The world is now a network in which confident and agile nations of all sizes can play their part with a mixture of alliances and bilateral links all round — and especially links with the rising powers of Asia, the Middle East and Latin America.

Now that really is a big idea for a nation that has lost its way and has long felt somehow torn, even squeezed, between the two Atlantic blocs of America and Europe — perhaps not quite such blocs as feared after all. It will surprise many to know that the one voice of true authority to have spoken out in recent decades in support of this vision of renewal for Britain, and for all its citizens in entirely new world network conditions has been a royal one. It is that of the late Queen Elizabeth II, who clearly set out where the best future for Britain may lie. In lots of ways, she told the nation in a Christmas Day broadcast, it is the Commonwealth that is “the face of the future”.

What she said is probably what most British people feel, although it may not show up on the surface of opinion polls and tests. The British are not anti-European, despite Brexit, and certainly not anti-American, in spite of Trump. And nor are they nationalist in the narrow, obsessive sense. But they do long to make their own special contribution on the international stage. The Commonwealth of 56 nations offers an amazing soft-power network, or stage, on and  through which that can be done.

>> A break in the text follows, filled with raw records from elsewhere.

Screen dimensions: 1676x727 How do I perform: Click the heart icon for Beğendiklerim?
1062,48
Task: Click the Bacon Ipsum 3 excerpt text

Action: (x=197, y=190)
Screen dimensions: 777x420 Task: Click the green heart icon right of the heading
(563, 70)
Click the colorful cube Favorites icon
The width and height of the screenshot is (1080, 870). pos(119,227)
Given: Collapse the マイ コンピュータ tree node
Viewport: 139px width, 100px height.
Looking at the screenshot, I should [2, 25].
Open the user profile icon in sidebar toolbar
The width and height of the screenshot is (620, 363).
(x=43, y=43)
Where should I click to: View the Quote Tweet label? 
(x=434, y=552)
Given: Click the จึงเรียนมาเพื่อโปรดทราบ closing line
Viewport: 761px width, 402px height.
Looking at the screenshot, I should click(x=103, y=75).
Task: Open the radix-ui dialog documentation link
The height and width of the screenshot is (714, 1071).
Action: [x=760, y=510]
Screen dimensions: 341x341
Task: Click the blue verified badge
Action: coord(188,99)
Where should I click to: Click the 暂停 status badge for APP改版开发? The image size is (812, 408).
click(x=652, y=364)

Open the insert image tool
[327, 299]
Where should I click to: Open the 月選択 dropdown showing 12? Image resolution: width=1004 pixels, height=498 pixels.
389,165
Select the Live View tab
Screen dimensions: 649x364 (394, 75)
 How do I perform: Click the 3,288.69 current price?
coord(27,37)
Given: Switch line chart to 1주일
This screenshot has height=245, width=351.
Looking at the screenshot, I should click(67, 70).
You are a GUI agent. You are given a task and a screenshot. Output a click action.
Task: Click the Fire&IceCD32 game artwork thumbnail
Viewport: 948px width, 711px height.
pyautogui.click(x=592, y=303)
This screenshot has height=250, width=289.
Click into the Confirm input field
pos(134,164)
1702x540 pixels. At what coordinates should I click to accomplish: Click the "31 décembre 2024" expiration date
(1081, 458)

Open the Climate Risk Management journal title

The political leaders who follow this royal guidance, reinforced by King Charles III, will strike a deeper chord of sympathy and assent than anything that can be achieved with promises of good times round the corner. In doing so they will be offering a truly big idea around which a divided and disoriented nation can loyally unite. Our leaders could thereby regain for government and  constitution the trust, credibility, authority, respect and capacity to meet great challenges that, for the moment, we seem to have lost.